→ Goal
Please edit every entry below by replacing "click action" with "tap action", keeping everything else unchanged. Leave the pictures out.

→ Extracted material

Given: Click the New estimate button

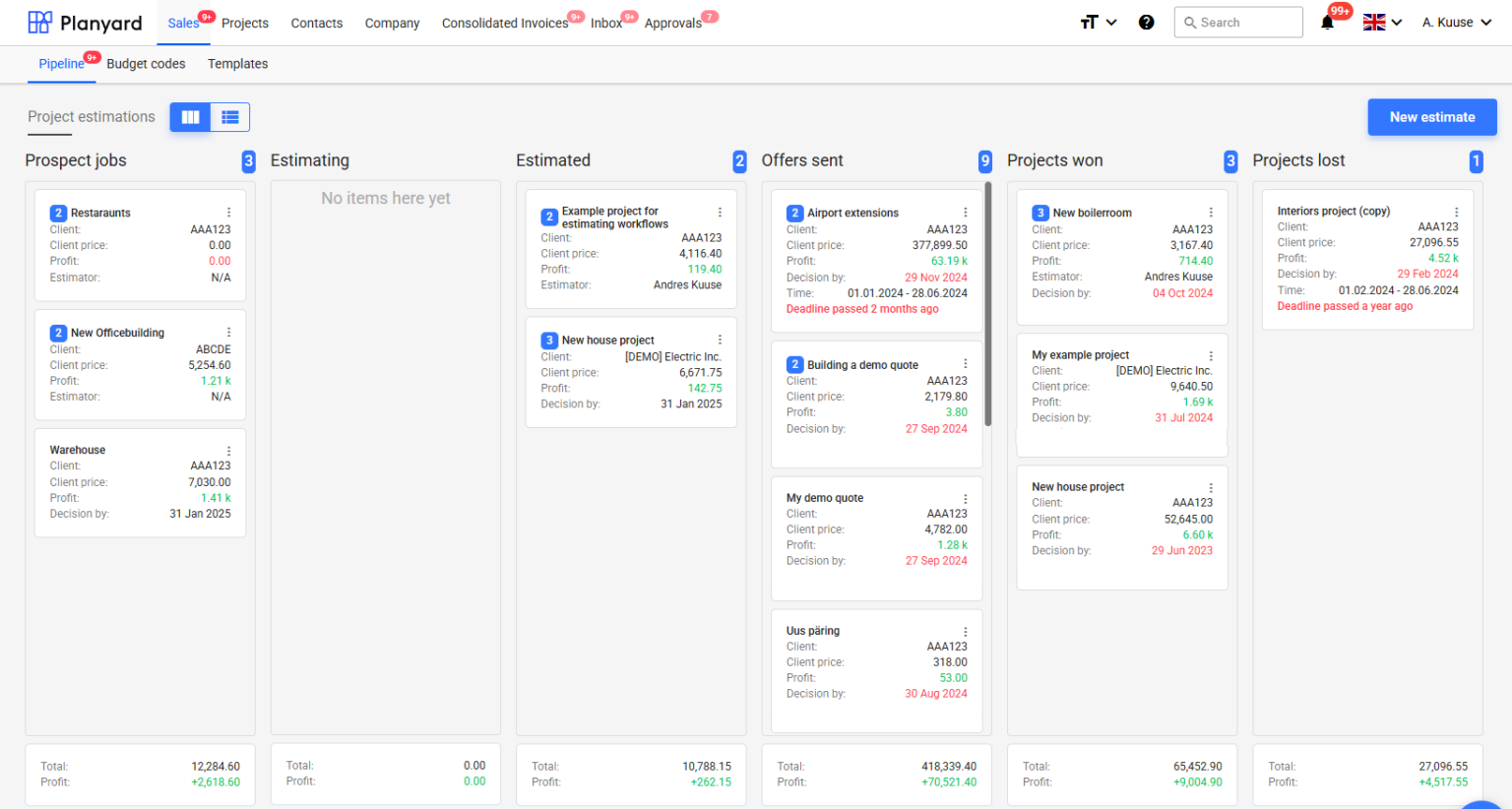Looking at the screenshot, I should (1431, 117).
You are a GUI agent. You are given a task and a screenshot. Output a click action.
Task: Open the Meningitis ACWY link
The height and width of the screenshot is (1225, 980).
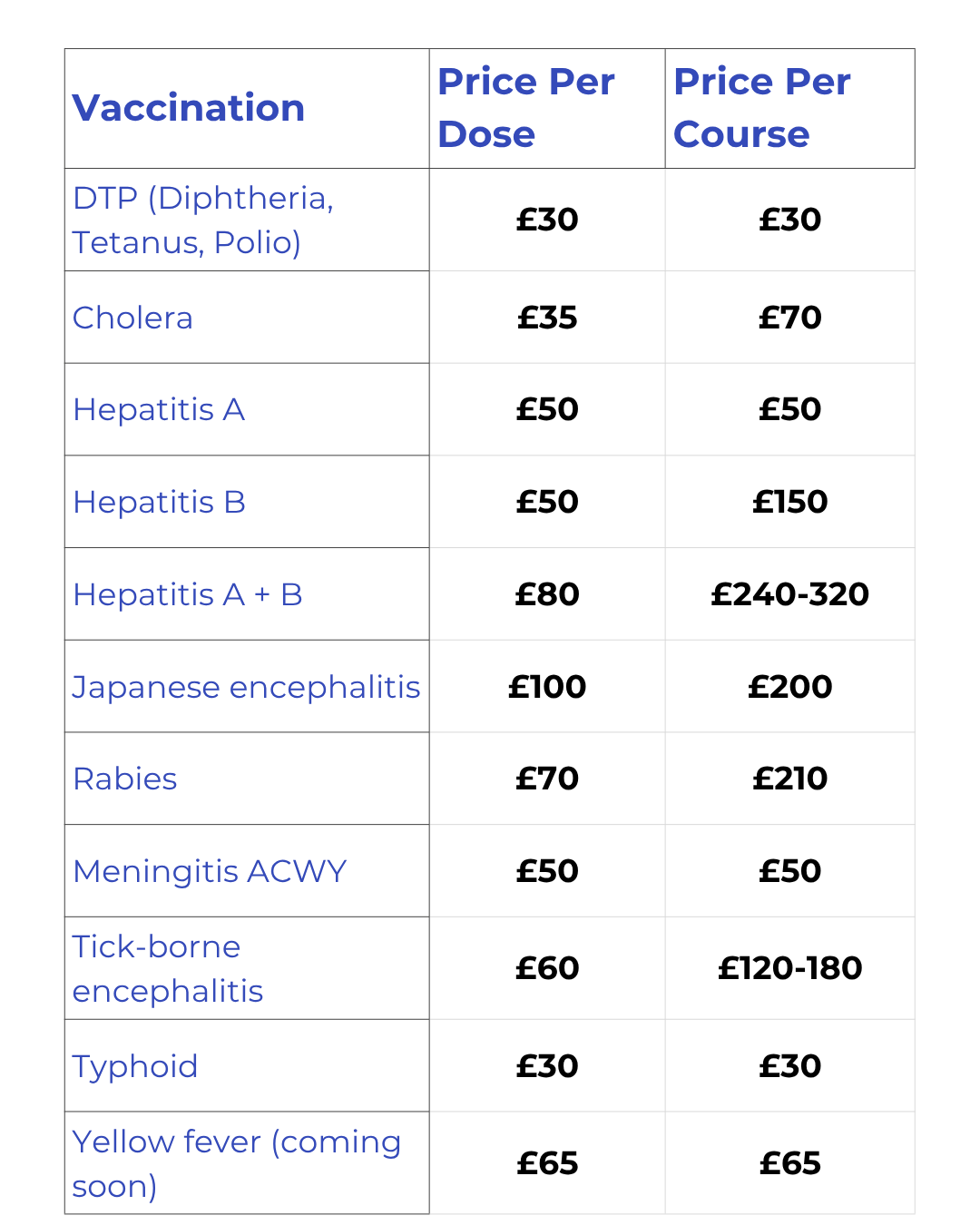click(x=210, y=871)
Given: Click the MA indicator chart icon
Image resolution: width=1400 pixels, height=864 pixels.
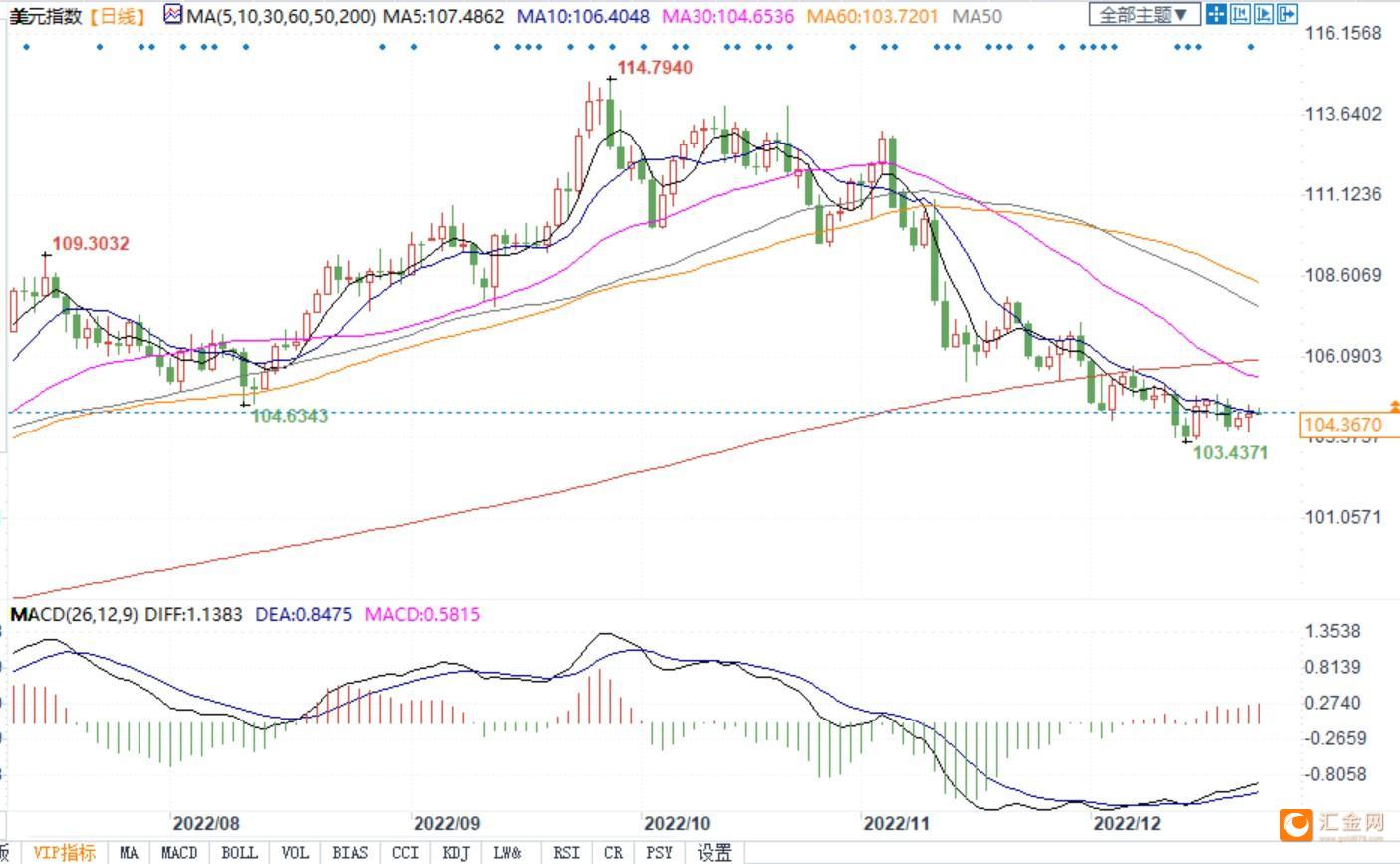Looking at the screenshot, I should [x=173, y=15].
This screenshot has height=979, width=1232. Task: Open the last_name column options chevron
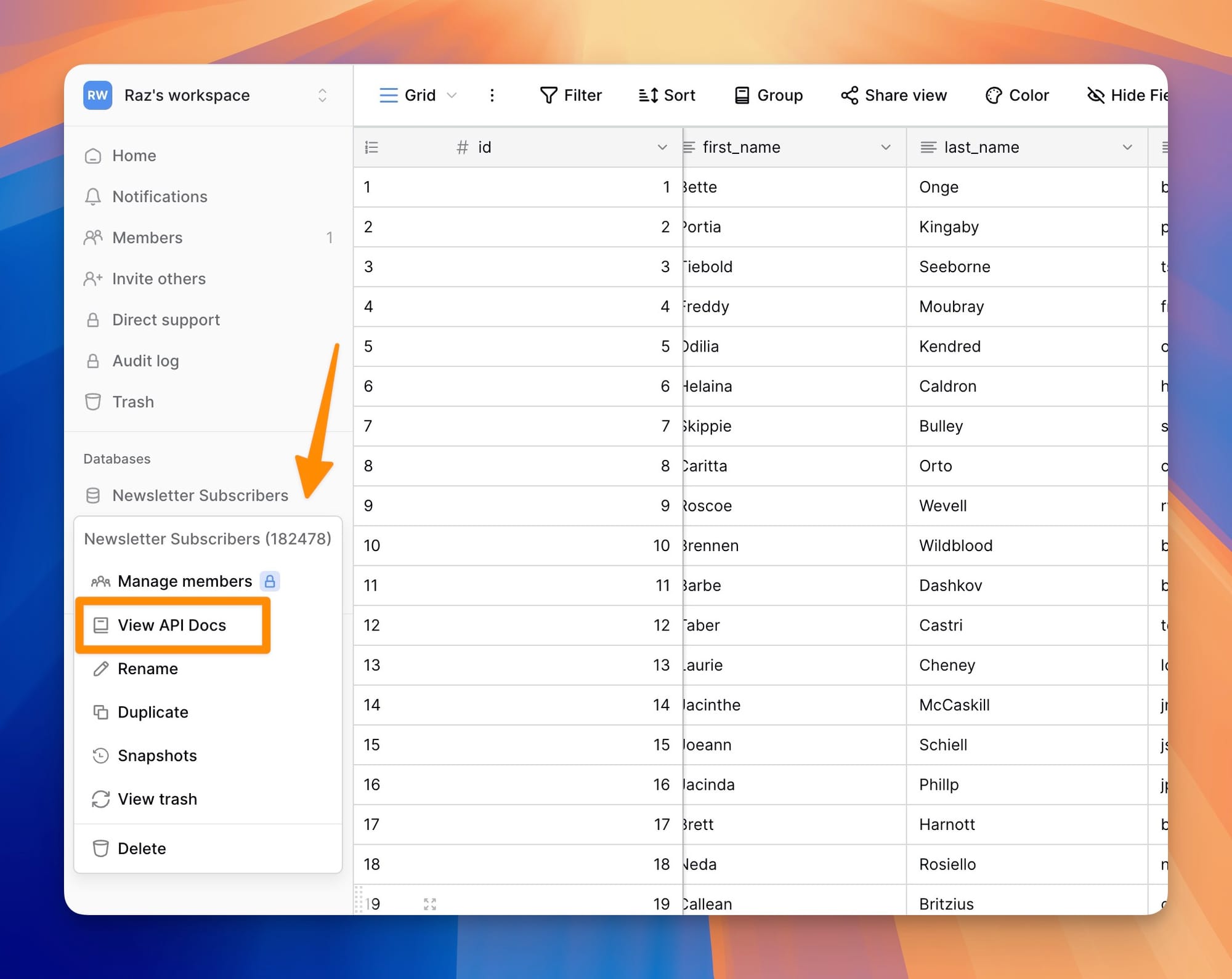1127,147
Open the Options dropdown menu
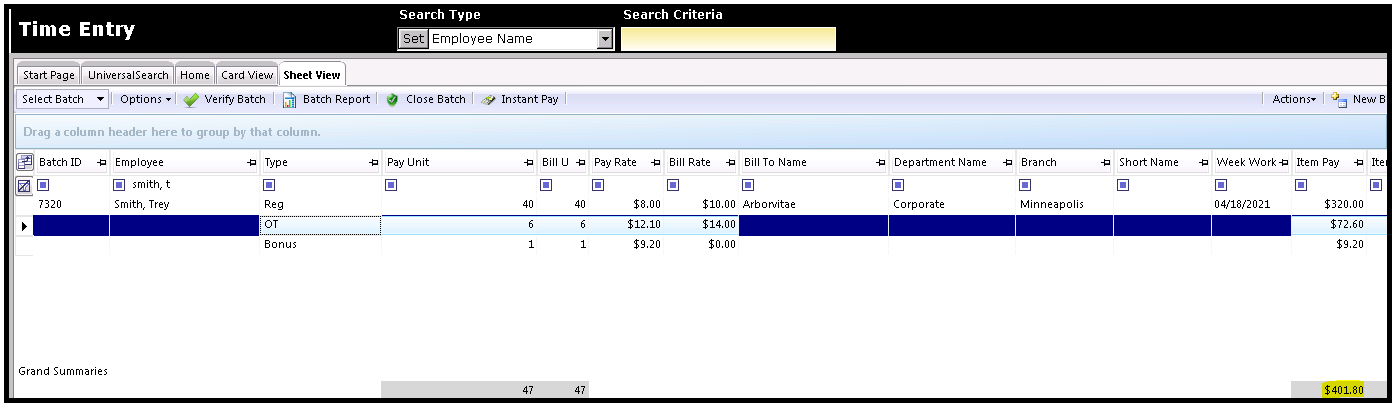This screenshot has width=1395, height=406. (x=145, y=100)
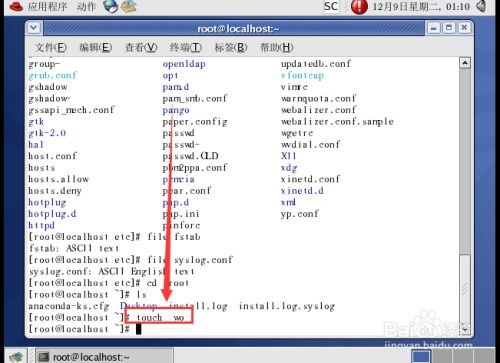Open the 编辑(E) menu
The width and height of the screenshot is (500, 363).
[x=95, y=47]
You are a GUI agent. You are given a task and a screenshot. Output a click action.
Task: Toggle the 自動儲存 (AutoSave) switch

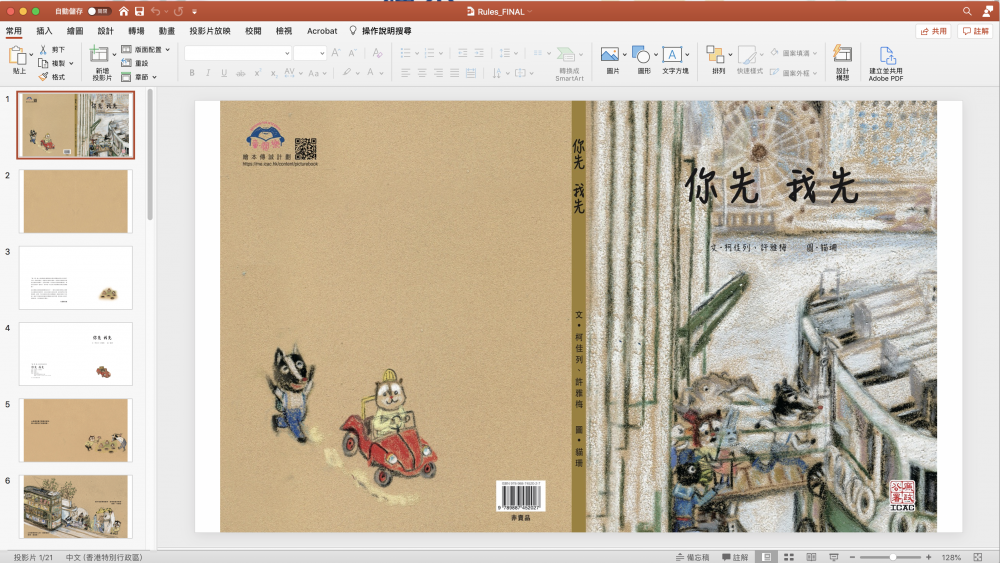tap(99, 11)
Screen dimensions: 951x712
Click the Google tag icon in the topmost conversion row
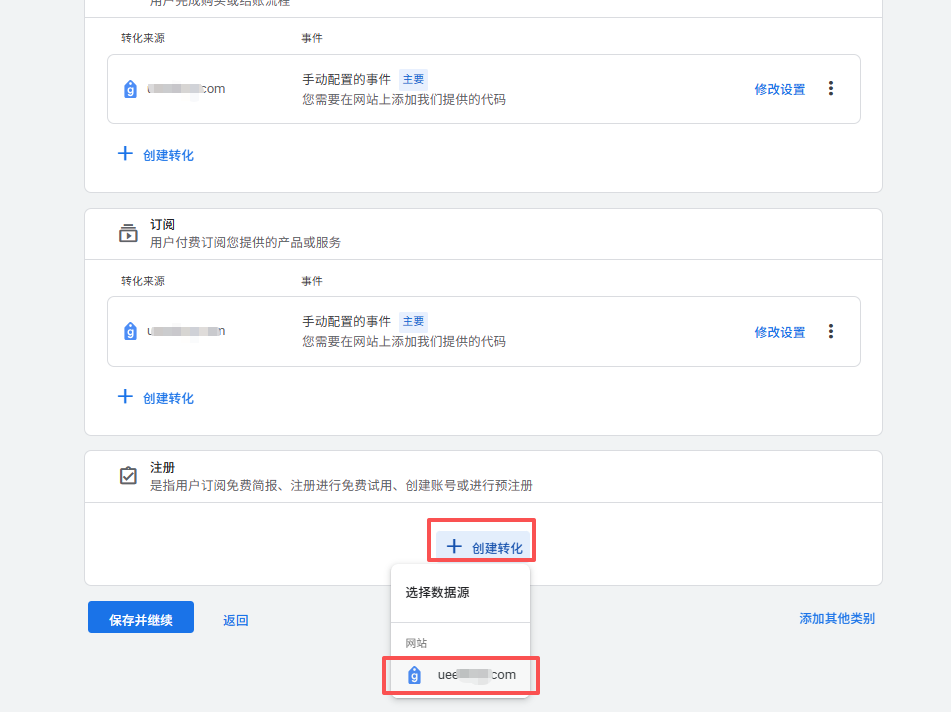pos(130,89)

→ Response to this task
Given: Click the New estimate button

Looking at the screenshot, I should (1431, 117).
You are a GUI agent. You are given a task and a screenshot. Output a tap action.
Task: Open the Meningitis ACWY link
The height and width of the screenshot is (1225, 980).
click(x=210, y=871)
Given: Click the MA indicator chart icon
Image resolution: width=1400 pixels, height=864 pixels.
Looking at the screenshot, I should [x=173, y=15].
This screenshot has height=979, width=1232. Task: Open the last_name column options chevron
1127,147
Open the Options dropdown menu
This screenshot has width=1395, height=406. (x=145, y=100)
Open the 编辑(E) menu
The width and height of the screenshot is (500, 363).
[x=95, y=47]
You are a GUI agent. You are given a task and a screenshot. Output a tap action.
Task: Toggle the 自動儲存 (AutoSave) switch

tap(99, 11)
Screen dimensions: 951x712
Click the Google tag icon in the topmost conversion row
pos(130,89)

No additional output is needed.